14 Then I blessed the Lord of Glory, and said: “Blessed be my Lord, the Lord of Glory and Righteousness, who rules everything forever.”
And here in just seven verses that predate the NT, we see explicit, clear context for SA and ECT teachings as found in the NT that the OT is entirely bereft of, in addition to the previous demonstrations of DF teachings.
Conclusions:
Jesus and the NT writers didn’t get the Christian concepts of the afterlife and demonic forces from the teachings revealed from the OT but from revelations and teachings external to the OT. These revelations are reflected in The BoE that the NT explicitly values as prophecy. I chose the wording “are reflected in” carefully, as I don’t expect a one for one relationship. There may be inspiration from other sources I'm ignorant of or that are lost to antiquity.
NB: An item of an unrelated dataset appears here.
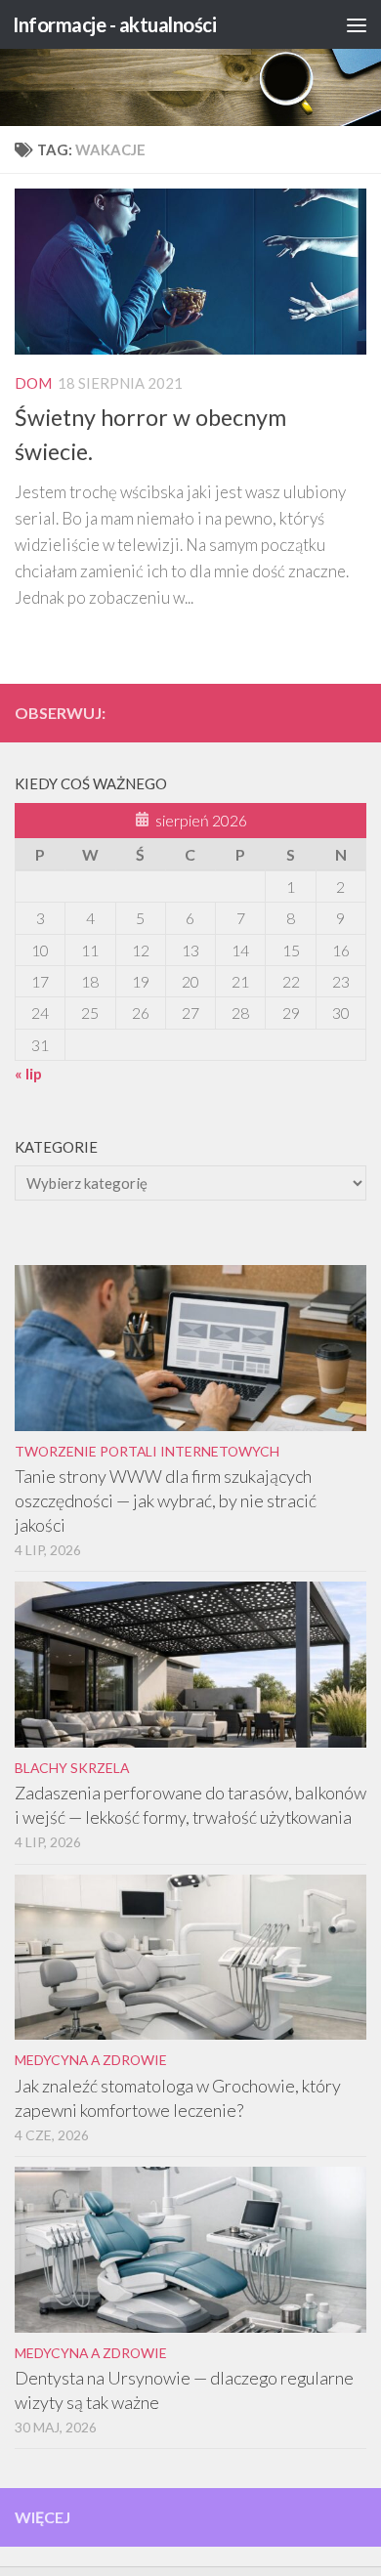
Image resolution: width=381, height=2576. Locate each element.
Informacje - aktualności (114, 24)
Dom (33, 383)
I have heard the Books of Maccabees and Jubilees have some of these teachings in them as well, and that many of these traditions and more were predated by or possibly even derivatives of the teachings of Persian Zoroastrianism.
As said by a random person on the internet to me yesterday, hearing about these teachings in The BoE caused an almost audible click in my brain as a jagged hole in my puzzle of Christian Theology got filled with a new puzzle piece that was apparently very important during Christ’s time, but which had been denied to me up until now.
My next essay is “The Authority of Scripture” and serves as a direct follow up to this one.
*I’m editing in an acknowledgement that I’m playing two sides of an argument here by imposing the “Sufficiency of Scripture” doctrine upon “Christ’s time” to presume that only what’s found in the Christian Bible was/is scripture, only to later demonstrate that this presumption can not hold.
** Enoch 69:28 appears to be an instance of where this is coming from:
Enoch 69:28: And those who led astray the world will be bound in chains and will be shut up in the assembly-place of their destruction, and all their works will pass away from the face of the earth.